Sources said the deal would be intended to go little further than rolling over the Comprehensive Economic and Trade Agreement (CETA) between Canada and the EU, with a view to being renegotiated in the future.
A DIT spokesperson said: We’re engaging constructively with the Canadian government on transition of the CETA at the end of the transition period.”
This would be less far-reaching than the strategy for talks with Japan, which have been framed as a bridge to the UK joining the Comprehensive and Progressive Agreement for Trans-Pacific Partnership (CPTPP), of which both Japan and Canada are members.
While it would be in Canada’s interest to reach a deal with Britain to avoid tariffs on its seafood products – that would be reapplied if CETA were not rolled over – for the UK, the main prize would be continuity for businesses, trade experts said.
Despite Canada’s broadly liberal stance on trade, cheese is likely to be a contentious issue, as in the UK-Japan talks, given the lobbying clout of dairy farmers in the Canadian province of Alberta.

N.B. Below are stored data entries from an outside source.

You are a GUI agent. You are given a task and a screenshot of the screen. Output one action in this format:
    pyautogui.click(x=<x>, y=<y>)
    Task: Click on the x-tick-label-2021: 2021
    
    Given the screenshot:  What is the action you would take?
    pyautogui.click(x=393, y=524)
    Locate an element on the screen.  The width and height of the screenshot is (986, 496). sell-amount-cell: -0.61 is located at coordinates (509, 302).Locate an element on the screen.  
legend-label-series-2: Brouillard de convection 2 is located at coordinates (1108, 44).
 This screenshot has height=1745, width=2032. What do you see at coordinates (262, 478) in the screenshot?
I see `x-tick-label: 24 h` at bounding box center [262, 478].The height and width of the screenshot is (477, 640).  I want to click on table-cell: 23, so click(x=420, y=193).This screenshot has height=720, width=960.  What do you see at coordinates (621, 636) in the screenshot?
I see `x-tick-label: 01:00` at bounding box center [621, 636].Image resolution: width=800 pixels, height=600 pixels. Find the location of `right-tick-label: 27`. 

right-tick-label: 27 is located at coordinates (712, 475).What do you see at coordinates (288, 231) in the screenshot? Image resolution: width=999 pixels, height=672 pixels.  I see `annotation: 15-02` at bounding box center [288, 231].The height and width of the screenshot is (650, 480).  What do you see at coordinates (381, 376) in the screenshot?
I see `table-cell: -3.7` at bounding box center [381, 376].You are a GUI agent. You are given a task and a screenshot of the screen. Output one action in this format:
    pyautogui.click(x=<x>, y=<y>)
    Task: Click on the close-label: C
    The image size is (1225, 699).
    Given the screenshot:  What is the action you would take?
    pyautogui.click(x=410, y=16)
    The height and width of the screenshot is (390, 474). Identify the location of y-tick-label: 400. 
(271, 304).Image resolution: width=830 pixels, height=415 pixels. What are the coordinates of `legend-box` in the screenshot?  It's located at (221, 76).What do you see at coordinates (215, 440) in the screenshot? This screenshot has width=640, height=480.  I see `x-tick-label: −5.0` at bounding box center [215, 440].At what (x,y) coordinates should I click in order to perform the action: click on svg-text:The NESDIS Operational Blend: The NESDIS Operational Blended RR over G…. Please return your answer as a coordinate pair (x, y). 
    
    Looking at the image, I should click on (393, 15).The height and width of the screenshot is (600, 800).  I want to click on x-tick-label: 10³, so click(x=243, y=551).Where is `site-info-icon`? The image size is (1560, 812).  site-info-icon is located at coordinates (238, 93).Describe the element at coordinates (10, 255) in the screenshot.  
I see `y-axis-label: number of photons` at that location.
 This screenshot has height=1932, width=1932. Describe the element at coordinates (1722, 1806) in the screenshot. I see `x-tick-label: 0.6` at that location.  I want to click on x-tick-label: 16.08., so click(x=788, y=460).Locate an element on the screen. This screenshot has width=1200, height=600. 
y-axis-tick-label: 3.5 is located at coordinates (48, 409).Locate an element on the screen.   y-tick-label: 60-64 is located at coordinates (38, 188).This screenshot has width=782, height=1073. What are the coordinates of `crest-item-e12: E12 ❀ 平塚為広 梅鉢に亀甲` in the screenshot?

Canada only allows 20,000 tonnes of cheese to enter its territory tariff-free each year, three-quarters of which is earmarked for the EU. Under CETA, the EU only managed to adjust its share slightly, negotiating new tariff exemptions on 5,333 tonnes of cheese exports to Canada in 2019, a quota which increases annually but only to 16,000 tonnes.
Stilton producers outside these quotas were slapped with levies of 5.33 Canadian dollars (£3.07) per kilogram – highly prohibitive given the low margins in dairy production. European producers have already expressed concerns about how the quotas are being administered, accusing Canadian authorities of allocating shares primarily to firms unable to use them or that do not compete with Canadian producers.
Given the significance of cheese exports for EU members such as France and the Netherlands, Dmitry Grozoubinski, a former Australian World Trade Organisation negotiator and founder of the ExplainTrade website, said there was “every chance poor Minister Truss is heading for yet another negotiating shouting match over cheese”.
The UK is concurrently negotiating trade deals with the US, Japan, New Zealand, and Australia.